Чернобыль 01:23:40 (Ливербарроу) - страница 43

. Уровень радиации в реакторном зале четвертого энергоблока сразу после аварии составлял 30 000 Р/ч, это мгновенная смерть. 500 Р в течение 5 часов – смертельная доза. При 400 Р выживает лишь 50 % облучившихся. Если доза хотя бы приближается к этой цифре, вы, если повезет, несколько месяцев проведете в больнице, а если не повезет, на всю жизнь останетесь инвалидом.

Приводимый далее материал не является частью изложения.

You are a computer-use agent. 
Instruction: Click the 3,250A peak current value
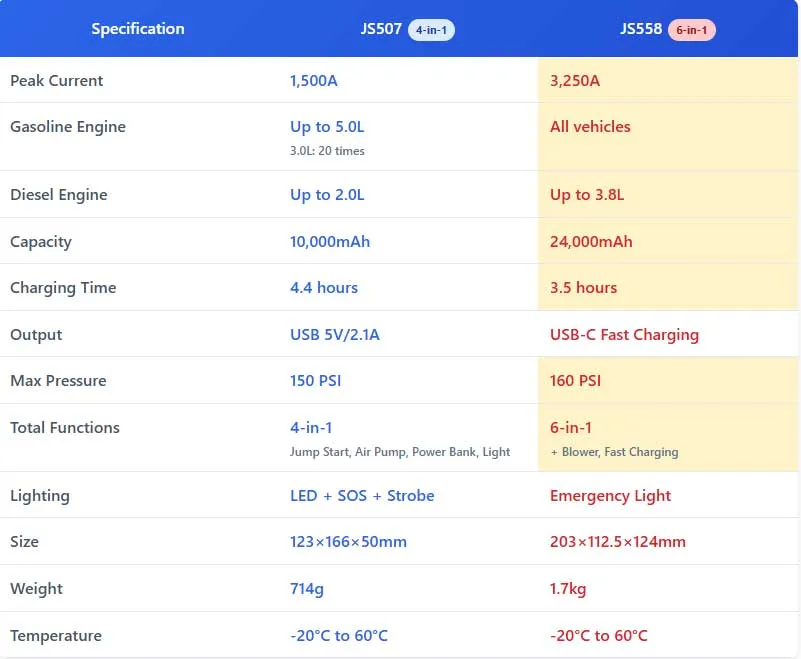click(575, 80)
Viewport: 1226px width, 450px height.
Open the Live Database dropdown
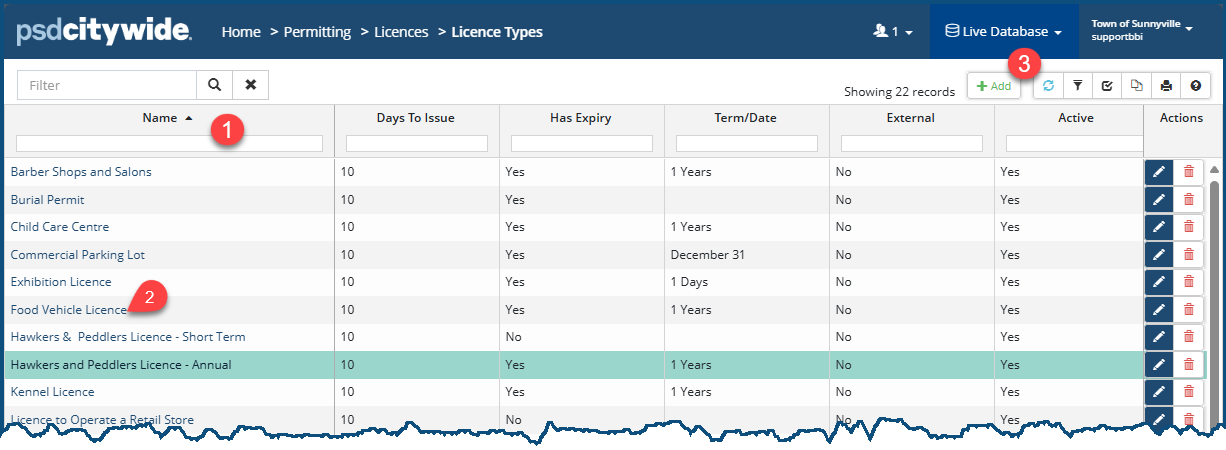click(x=1003, y=32)
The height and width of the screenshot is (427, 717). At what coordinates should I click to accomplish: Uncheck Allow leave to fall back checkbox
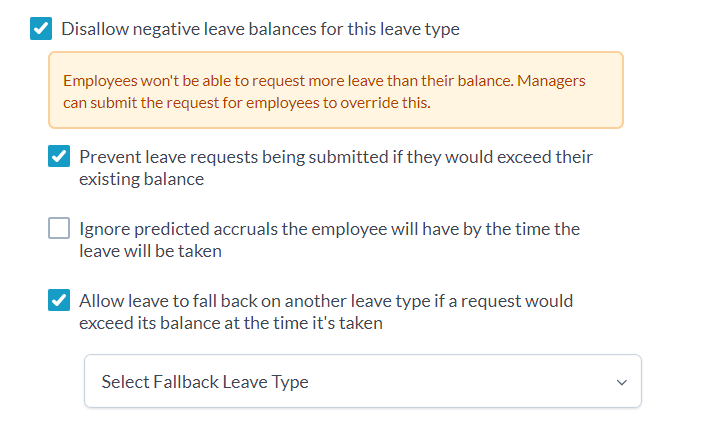pyautogui.click(x=59, y=301)
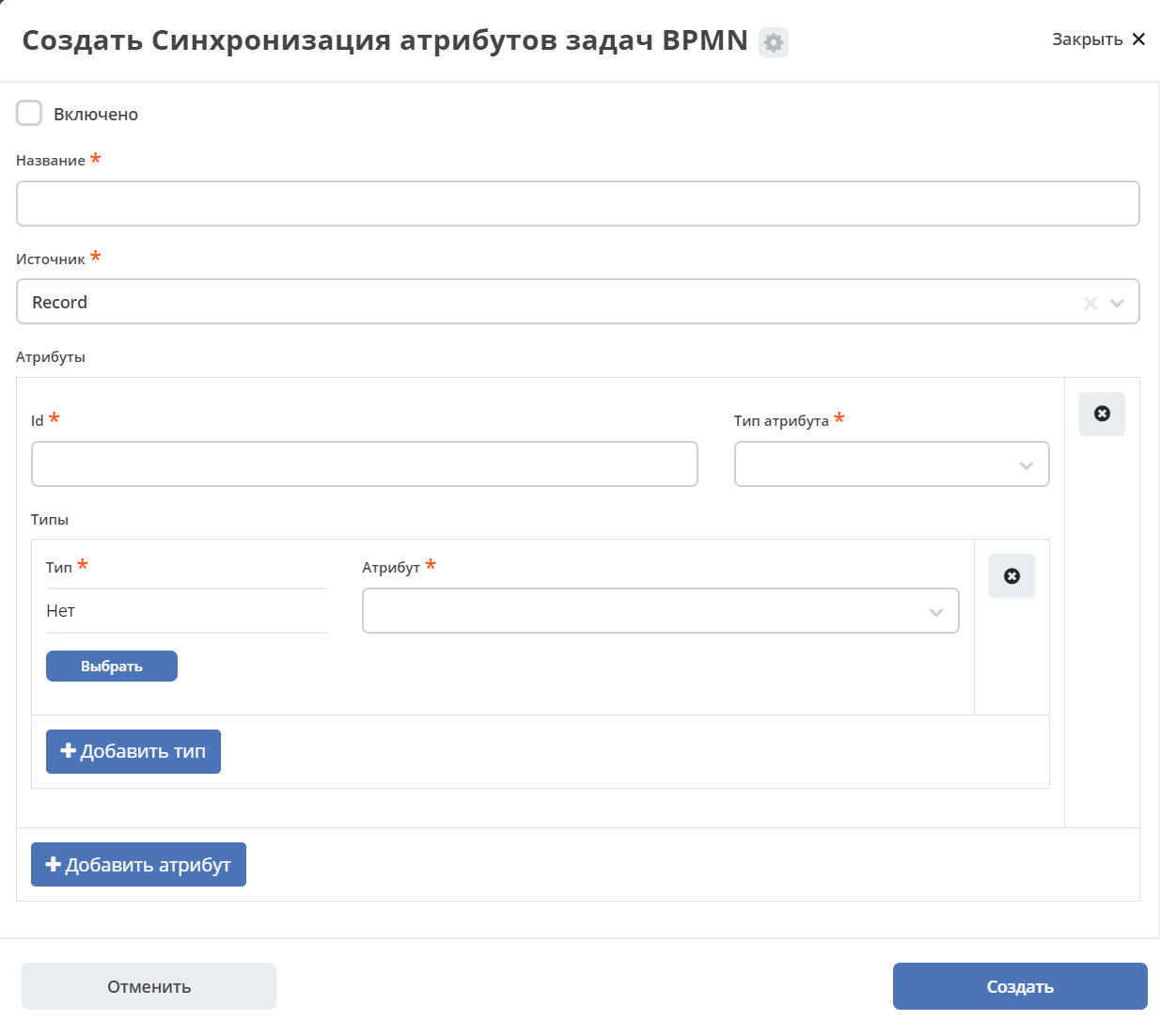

По объему и интенсивности излучения радиоактивные частицы, выброшенные той ночью в атмосферу, эквивалентны десяти хиросимским бомбам – и это не считая сотен тонн ядерного топлива и графита, покрывших местность вокруг станции.

Вернувшийся в зал щита управления Акимов пытался вызвать по телефону пожарных – которые, оперативно среагировав на происходящее, к тому времени уже сами ехали на станцию, – но связи не было[143]. Взрывом вырвало трубы для подачи теплоносителя в донную часть активной зоны. Операторы, увы, этого не поняли – или же боялись и мысли такой допустить, учитывая жуткие последствия, которые может повлечь за собой взрыв реактора, – и это продиктовало им неверную последовательность действий, из-за чего ситуация лишь усугубилась и стоила многих жизней. Заместитель главного инженера Дятлов пребывал в уверенности, что взорвался водород в аварийной водяной цистерне системы безопасности, а сам реактор – в целости и сохранности. Несмотря на то что оснований для такой уверенности не было ни малейших – а чтобы понять свою ошибку, достаточно было взглянуть в окно, – он во всех своих последующих действиях исходил именно из этого убеждения. Иначе трудно объяснить, как получилось, что умный и рациональный человек проигнорировал очевидное. Его версию пересказывали всем, кто интересовался (позднее она прозвучала и в докладе Брюханова на правительственном совещании в Москве), и ей полностью доверяли в течение всего того дня. Любопытно отметить, что Дятлов, уже признав, что поначалу ошибочно винил во взрыве водород в водяной цистерне, позднее сказал: «Не знаю, откуда [Брюханов] это взял [что реактор не разрушен]. Он меня не спрашивал, цел реактор или нет, – а сам я не мог ничего сказать, меня тошнило. От моих внутренностей тогда уже ничего не осталось»[144],[145]. Ложь? Забывчивость? Не знаю. Это противоречие, которое я не могу объяснить.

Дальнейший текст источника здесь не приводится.